2026-06-22Machine Learning

Machine LearningArtificial IntelligenceComputation and Language
AI summary

The authors address a problem in teaching AI agents to complete tasks that take many steps. Traditional methods look at each run or step separately, missing connections between similar situations. Their new approach, G2PO, groups similar states from different runs into a graph, helping the AI better understand which actions really matter over time. This method reduces confusion from random events and helps the AI learn more effectively, leading to better performance on long tasks. They tested G2PO on several challenging benchmarks and found it outperforms previous methods by a significant margin.

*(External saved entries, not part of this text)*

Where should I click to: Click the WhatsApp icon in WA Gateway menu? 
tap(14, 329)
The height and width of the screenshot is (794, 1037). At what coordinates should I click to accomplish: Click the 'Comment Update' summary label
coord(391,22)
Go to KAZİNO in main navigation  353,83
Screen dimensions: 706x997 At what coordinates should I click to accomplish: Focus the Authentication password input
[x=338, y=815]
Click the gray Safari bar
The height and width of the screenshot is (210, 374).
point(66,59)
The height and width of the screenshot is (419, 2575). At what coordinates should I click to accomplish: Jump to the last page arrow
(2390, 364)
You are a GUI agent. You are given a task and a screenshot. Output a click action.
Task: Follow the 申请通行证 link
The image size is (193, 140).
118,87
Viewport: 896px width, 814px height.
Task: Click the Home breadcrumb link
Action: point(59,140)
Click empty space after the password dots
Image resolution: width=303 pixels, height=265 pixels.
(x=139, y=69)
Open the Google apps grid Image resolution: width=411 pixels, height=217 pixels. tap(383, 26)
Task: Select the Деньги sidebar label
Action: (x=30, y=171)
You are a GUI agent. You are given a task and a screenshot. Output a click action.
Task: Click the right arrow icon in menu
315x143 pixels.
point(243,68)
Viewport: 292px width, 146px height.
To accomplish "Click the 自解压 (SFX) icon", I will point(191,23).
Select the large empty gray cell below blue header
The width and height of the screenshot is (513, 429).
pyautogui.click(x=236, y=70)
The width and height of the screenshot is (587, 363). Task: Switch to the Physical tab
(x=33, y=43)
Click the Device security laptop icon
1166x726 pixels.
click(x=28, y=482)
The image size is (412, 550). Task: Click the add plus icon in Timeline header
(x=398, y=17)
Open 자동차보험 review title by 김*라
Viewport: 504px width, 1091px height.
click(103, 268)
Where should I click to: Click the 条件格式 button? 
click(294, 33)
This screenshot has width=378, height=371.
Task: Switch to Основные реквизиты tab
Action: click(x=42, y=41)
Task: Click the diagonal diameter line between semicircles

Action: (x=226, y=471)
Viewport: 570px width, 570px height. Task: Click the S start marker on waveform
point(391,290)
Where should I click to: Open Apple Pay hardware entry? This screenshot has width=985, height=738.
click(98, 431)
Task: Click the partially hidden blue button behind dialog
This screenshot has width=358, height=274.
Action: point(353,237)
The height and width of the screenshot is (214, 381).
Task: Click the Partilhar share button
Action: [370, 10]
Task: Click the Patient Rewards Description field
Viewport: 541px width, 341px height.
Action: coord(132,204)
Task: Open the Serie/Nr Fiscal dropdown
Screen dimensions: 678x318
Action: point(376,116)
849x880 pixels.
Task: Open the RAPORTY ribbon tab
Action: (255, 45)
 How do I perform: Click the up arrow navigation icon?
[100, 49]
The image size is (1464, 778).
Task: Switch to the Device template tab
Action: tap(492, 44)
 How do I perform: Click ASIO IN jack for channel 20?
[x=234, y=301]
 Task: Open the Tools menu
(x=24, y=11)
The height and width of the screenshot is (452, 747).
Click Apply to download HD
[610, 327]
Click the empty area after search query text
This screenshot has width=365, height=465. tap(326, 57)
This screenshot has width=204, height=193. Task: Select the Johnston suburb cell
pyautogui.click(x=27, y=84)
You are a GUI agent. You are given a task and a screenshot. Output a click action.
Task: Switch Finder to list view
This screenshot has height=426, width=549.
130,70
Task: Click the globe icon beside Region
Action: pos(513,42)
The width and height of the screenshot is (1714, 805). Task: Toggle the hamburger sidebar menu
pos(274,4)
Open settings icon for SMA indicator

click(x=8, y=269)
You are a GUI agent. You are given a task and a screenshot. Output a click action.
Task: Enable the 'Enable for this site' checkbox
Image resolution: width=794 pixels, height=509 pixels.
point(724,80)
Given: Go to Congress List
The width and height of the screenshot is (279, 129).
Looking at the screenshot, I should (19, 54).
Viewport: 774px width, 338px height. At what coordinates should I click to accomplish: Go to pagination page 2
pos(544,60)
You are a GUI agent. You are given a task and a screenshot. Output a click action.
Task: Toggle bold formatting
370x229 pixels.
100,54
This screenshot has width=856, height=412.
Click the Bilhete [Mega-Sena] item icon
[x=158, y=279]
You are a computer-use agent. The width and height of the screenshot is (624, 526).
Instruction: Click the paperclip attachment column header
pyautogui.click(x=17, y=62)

Reinforcement LearningLarge Language ModelsCredit AssignmentState-Transition GraphTemporal Difference LearningAdvantage EstimationLong-Horizon TasksSampling VariancePolicy OptimizationMulti-turn Agentic Tasks
Authors
Yunan Wang, Minghui Song, Zihan Zhang, Shaohan Huang, Haizhen Huang, Furu Wei, Weiwei Deng, Feng Sun, Qi Zhang
Abstract
Group-based Reinforcement Learning (RL) has significantly enhanced Large Language Models (LLMs) in agentic scenarios. To achieve finer-grained policy updates, recent agentic RL frameworks have shifted from trajectory-level to step-level training. However, long-horizon agentic RL suffers from severe reward sparsity and delay, as feedback is often deferred for dozens of interaction steps. While existing step-level frameworks refine training granularity, their credit assignment remains coarse-grained and still treats agent exploration as isolated, linear trajectories. This oversimplified perspective ignores the inherent graph structure of state transitions, leading to high-variance state-value estimation and myopic, localized credit assignment. To overcome these critical bottlenecks, we propose Group-Graph Policy Optimization (G2PO), a novel group-based RL algorithm tailored for multi-turn agentic tasks. G2PO explicitly transforms linear interaction trajectories into a global state-transition graph. By aggregating identical observations across different trajectories, we introduce group-aggregation state-value estimation that reduces sampling variance and trajectory-dependent bias. Furthermore, we redefine agent actions as transitions between state nodes and propose an edge-centric advantage estimation strategy. By globally standardizing Temporal Difference (TD) errors across the entire graph, G2PO explicitly identifies and prioritizes critical transitions that drive absolute task progress. Extensive experiments on representative long-horizon benchmarks-WebShop, ALFWorld, and AppWorld-demonstrate that G2PO substantially outperforms state-of-the-art prompt-based and RL baselines, achieving remarkable success rate improvements of up to 22.2% over GRPO.